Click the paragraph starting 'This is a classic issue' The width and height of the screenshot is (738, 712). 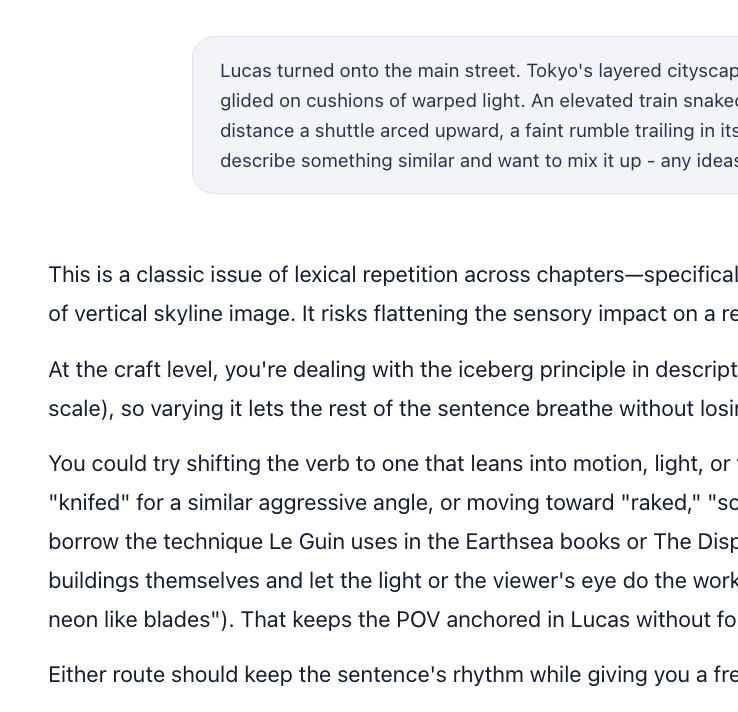click(393, 294)
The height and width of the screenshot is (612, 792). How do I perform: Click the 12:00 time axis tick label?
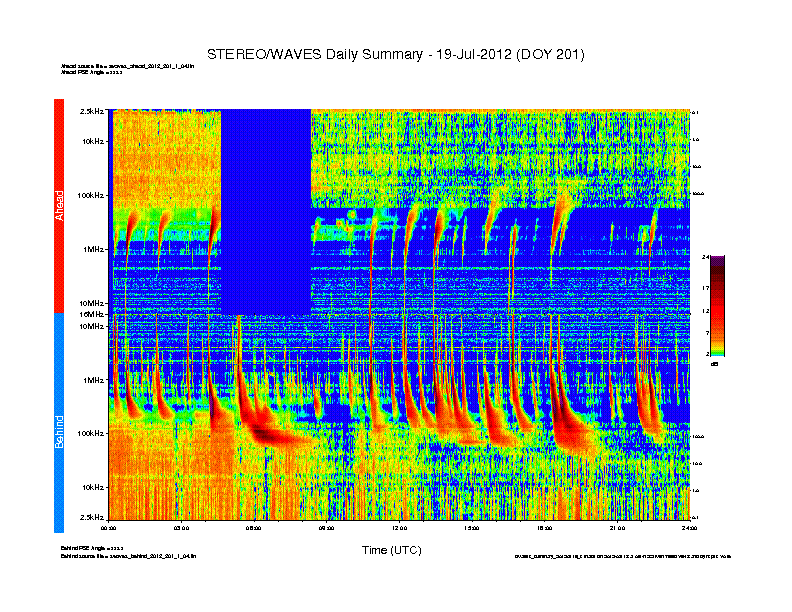tap(399, 527)
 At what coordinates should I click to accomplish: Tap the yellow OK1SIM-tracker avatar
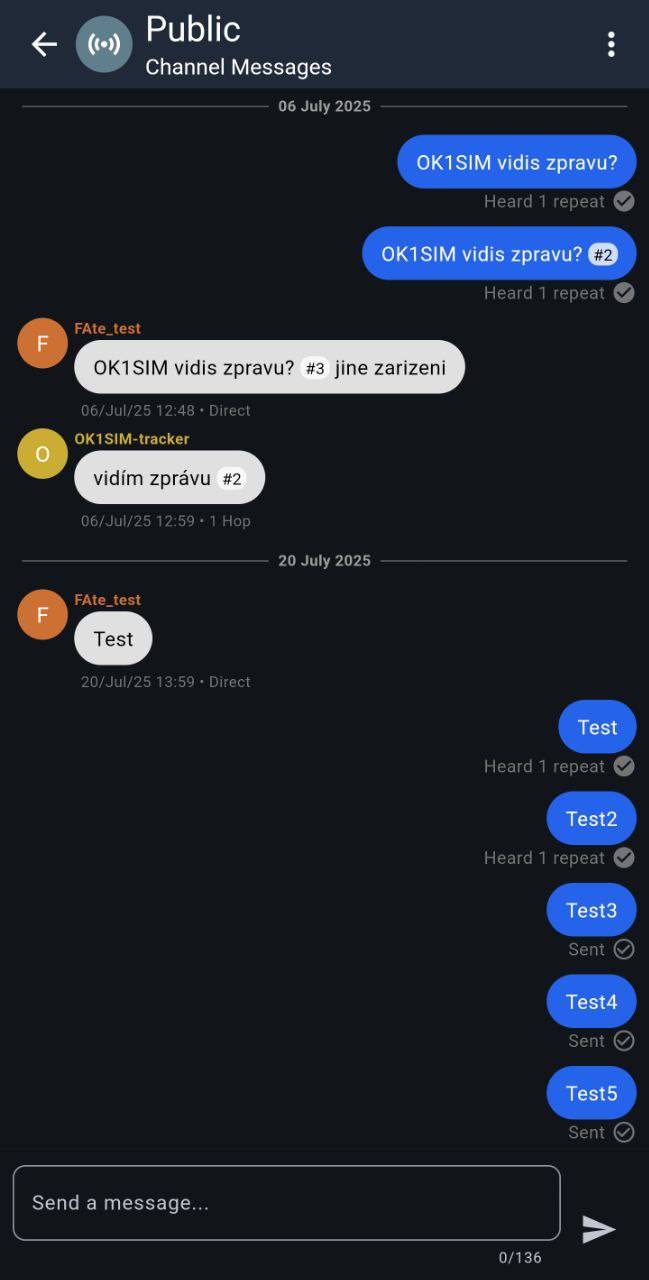point(43,454)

**What you have to do:** Only the lines from the line containing "The height and" through the end of the material should be retyped, exactly and in full, with no pictures.

**Result:**
The height and width of the screenshot is (612, 792). How do I perform: Click the 12:00 time axis tick label?
tap(399, 527)
 At what coordinates should I click to accomplish: Tap the yellow OK1SIM-tracker avatar
point(43,454)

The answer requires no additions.